None of this has been publically confirmed but, even if true, wouldn’t prove anything about where these four particular strains of Salmonella came in contact with the pistachios.
It is also possible that the problem was at the plant but in an episodic way that we may never find and could happen in any plant on any product — a freak, once-in-a-billion bunching of the pistachios just a micron too thick to kill the Salmonella through roasting — in which case the FDA’s actions have helped nobody because virtually all the pistachios do not have salmonella and these freak events happen across all foods, so we have no reason to think that a consumer who switches to, say, roasted peanuts, is any safer.
There are several oddities about the case. 1) We can find no reference to salmonella ever being discovered on pistachios — so this is not a high risk item. 2) The FDA said there were four different serotypes of salmonella discovered — Montevideo, Newport, Seftenberg, and Larochelle. This is peculiar. 3) So far no other tests — by the FDA, Setton Pistachio, Kraft, or any others have turned up any positives either in the nuts or in the plants. 4) The nuts were apparently sitting at the Georgia Nut Company facility for a long time, they were actually received in late 2008 — adding to the possibility that any contamination could have occurred during the months it has been sitting around the Georgia Nut Company facility.

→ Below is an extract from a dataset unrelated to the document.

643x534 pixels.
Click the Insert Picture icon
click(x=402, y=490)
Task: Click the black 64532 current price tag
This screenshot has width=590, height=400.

If one wants lessons, industry certainly should get the message that it behooves the food trade to work hard on traceability. Whether FDA acts prudently or rashly, the ability to quickly define where all the potentially contaminated product is at any moment would significantly reduce the scope of the problem when panic is in the air. Industry also would do well to consider the use of technology, such as irradiation, to provide additional assurance.
But FDA has to recognize that it has a problem as well. Its procedure of reacting to test results done by private industry has the perverse effect of implicating and sometimes shutting down the most rigorous and highest quality producers. Why? The customers with the most rigorous requirements — like Kraft — buy from the best producers.

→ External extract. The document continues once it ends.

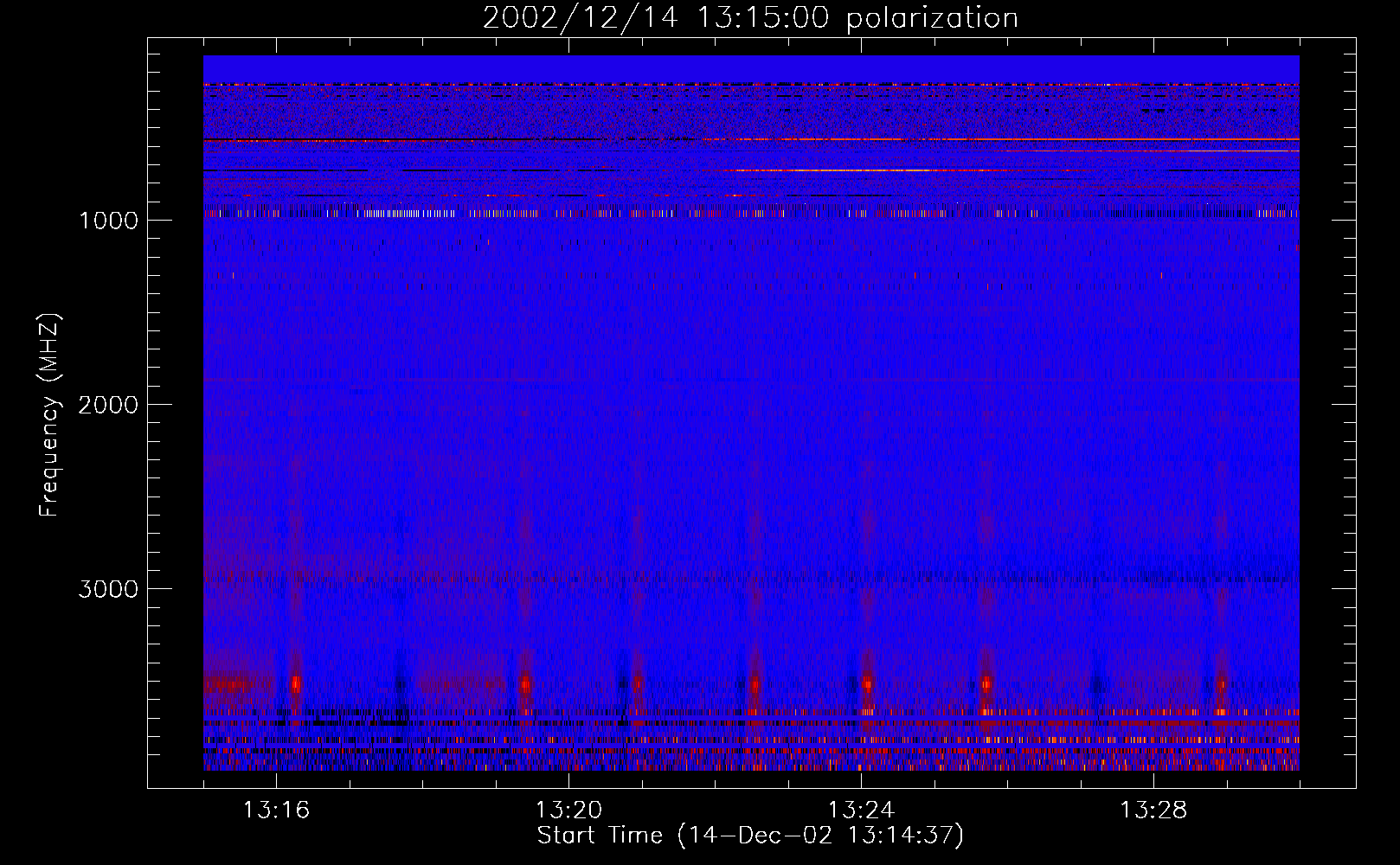Click the red burst at 13:24 near 3500 MHz
Viewport: 1400px width, 865px height.
click(867, 684)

Yet it is in the nature of pathogens that if we tested every single piece of food, pathogens would be found in a certain percentage of the food — call this a baseline level. This is especially true of items such as raw produce but is also true of any food that isn’t kept sterile.
There is no requirement for private industry to test and no requirement to report test results to the FDA. Quite possibly because Setton Pistachio was good enough to sell to Georgia Nut Company, which is rigorous enough to have a regular testing program, and because the product was going to Kraft, which elected to be conscientious and report it to the FDA, the FDA was alerted to some salmonella which it would never have known about if Setton Pistachio was a second-rate operator selling to food manufacturers who wouldn’t bother to test and wouldn’t bother to report the test results if they got them.
So the FDA’s definition of “getting out ahead of the curve” really means getting out ahead of the news cycle so its executives can declare themselves guardians of the nation’s food supply. But responding to random events as if they have statistical significance makes nobody healthier and impoverishes those people who depend, in this case, on selling pistachio nuts.